◆ AUFGABEN:
**1)** Gib aus dem Interview mit Frau Horváth den Abschnitt von „Also waren Sie, als" bis einschließlich „überhaupt dafür interessiert?" unverändert wieder.
**2)** Stimmen diese Aussagen mit dem Interview mit Frau Horváth überein? (a) Frau Horváth war zur Zeit des Mauerfalls in Deutschland. (b) Frau Horváth unterrichtet Deutsch und Geschichte. (c) Frau Horváth ist 30 Jahre alt. Antworte jeweils mit Ja oder Nein und zitiere die entscheidenden Worte.
**3)** Nenne alle Personen, die im Interview mit Frau Horváth namentlich vorkommen, ohne den Namen im Schulnamen.

Klaudia Kiss, Szilvia Dömötör

Interview mit der Gymnasiallehrerin Edina Horváth

Vorbemerkung

Im Februar und März 1989 führten Schüler der Klasse 3c Interviews mit Lehrerinnen und Lehrern an verschiedenen Schulen zum Thema „Wende". Diese Interviews wurden aufgezeichnet. Eines davon ist hier als Transkript wiedergegeben.

Interviewerinnen:

Gegenüber uns sitzt eine der Lehrerinnen aus dem Karinthy Frigyes Gimnázium und sie ist Frau Horváth. Und wir werden über den Fall der Mauer sprechen. Also zuerst würden Sie uns ein wenig über sich erzählen?

Frau Horváth:

Ja, also, es hängt davon ab, was ihr wissen wollt. Aber ... , wie gesagt, ich unterrichte hier im Gymnasium Deutsch und Geschichte und ich bin 28 Jahre alt. Ich hab’ die Uni in Budapest besucht und zu dieser Zeit, also als die Mauern fielen, da - also nicht ganz zu dieser Zeit, aber in diesem Jahr von Februar bis März oder besser gesagt Mai - war ich in Deutschland. Das war ein Teilstudium.

Interviewerinnen:

Also waren Sie, als die Mauern fielen, in Deutschland?

Frau Horváth:

Nein, zu dieser Zeit war ich nicht in Deutschland. Das hab’ ich nur im Fernsehen gesehen.

Interviewerinnen:

Und wie haben Sie und Ihre Bekannten alles miterlebt? Und haben sich ungarische Leute überhaupt dafür interessiert?

Frau Horváth:

Ja, also, ich meine, sie haben sich dafür interessiert, weil bei uns es auch ähnliche Veränderungen gab, und das weiß ich auch, daß zum Beispiel Ungarn in dieser Zeit auch in diesen Prozessen eine sehr wichtige Rolle spielte. Ich weiß nicht, ob ihr darüber schon etwas gehört habt, aber der damalige Außenminister Horn Gyula hatte dabei eine sehr wichtige Rolle gespielt. Nämlich sehr viele DDR-Bürger haben Ungarn aufgesucht. Sie wollten natürlich in die BRD, in die Bundesrepublik, und sie dachten, daß sie durch Ungarn in die Bundesrepublik reisen können. Und dann haben sie hier natürlich Verwandte oder Freunde aufgesucht und dann natürlich in Richtung Österreich das Land verlassen. Und sie brauchten damals, wenn ich mich gut daran erinnere, Visum nach Österreich, und Horn Gyula war derjenige, der sie, also die Deutschen, ohne Visum nach Österreich ausfahren oder abfahren ließ.

Interviewerinnen:

Erinnern Sie sich daran, wie es in Deutschland abgelaufen ist, also jetzt in Ungarn, wie die Leute das mitbekommen haben?

Frau Horváth:

Ich verstehe die Frage nicht, eigentlich.

Interviewerinnen:

Was damals genau passiert ist, also in Deutschland.

 

Frau Horváth:

Also in welchem Jahr, in welchem Monat?

Interviewerinnen:

Ja ..., also..., 89.

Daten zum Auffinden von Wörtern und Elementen
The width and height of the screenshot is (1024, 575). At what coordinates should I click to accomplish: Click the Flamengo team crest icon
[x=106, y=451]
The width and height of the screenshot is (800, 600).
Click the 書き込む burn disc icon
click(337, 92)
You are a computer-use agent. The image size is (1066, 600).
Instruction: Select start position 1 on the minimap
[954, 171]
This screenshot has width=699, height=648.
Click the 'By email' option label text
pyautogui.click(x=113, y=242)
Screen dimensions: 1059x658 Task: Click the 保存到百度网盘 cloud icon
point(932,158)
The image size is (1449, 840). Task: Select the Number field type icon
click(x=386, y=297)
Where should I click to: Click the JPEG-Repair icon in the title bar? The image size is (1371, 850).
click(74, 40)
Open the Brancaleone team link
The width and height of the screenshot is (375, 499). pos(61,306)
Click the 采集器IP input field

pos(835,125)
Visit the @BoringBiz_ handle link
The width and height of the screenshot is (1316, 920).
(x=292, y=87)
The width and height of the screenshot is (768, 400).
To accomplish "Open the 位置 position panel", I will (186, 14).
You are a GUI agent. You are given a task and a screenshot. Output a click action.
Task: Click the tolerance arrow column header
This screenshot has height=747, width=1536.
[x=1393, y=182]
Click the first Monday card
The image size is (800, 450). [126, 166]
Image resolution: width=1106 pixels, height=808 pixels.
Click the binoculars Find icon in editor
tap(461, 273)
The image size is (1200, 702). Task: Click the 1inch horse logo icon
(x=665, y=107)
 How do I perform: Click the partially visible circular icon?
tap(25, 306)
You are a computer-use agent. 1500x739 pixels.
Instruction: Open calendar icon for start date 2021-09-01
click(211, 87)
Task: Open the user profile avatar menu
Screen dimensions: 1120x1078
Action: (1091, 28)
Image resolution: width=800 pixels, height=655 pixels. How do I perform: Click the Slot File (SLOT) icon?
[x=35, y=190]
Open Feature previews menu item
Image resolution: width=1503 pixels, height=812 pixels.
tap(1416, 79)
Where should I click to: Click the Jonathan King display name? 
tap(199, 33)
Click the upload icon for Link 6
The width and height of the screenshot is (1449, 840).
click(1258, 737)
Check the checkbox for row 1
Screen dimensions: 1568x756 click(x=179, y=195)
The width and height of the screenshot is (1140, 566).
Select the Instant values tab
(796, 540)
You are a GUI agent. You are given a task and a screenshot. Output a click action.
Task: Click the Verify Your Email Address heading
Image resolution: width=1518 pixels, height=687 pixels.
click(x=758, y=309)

◆ LÖSUNGEN:
**1)**
Also waren Sie, als die Mauern fielen, in Deutschland?

Frau Horváth:

Nein, zu dieser Zeit war ich nicht in Deutschland. Das hab’ ich nur im Fernsehen gesehen.

Interviewerinnen:

Und wie haben Sie und Ihre Bekannten alles miterlebt? Und haben sich ungarische Leute überhaupt dafür interessiert?

**2)**
(a) Nein: „Nein, zu dieser Zeit war ich nicht in Deutschland."
(b) Ja: „ich unterrichte hier im Gymnasium Deutsch und Geschichte"
(c) Nein: „ich bin 28 Jahre alt"

**3)** Klaudia Kiss, Szilvia Dömötör, Edina Horváth, Horn Gyula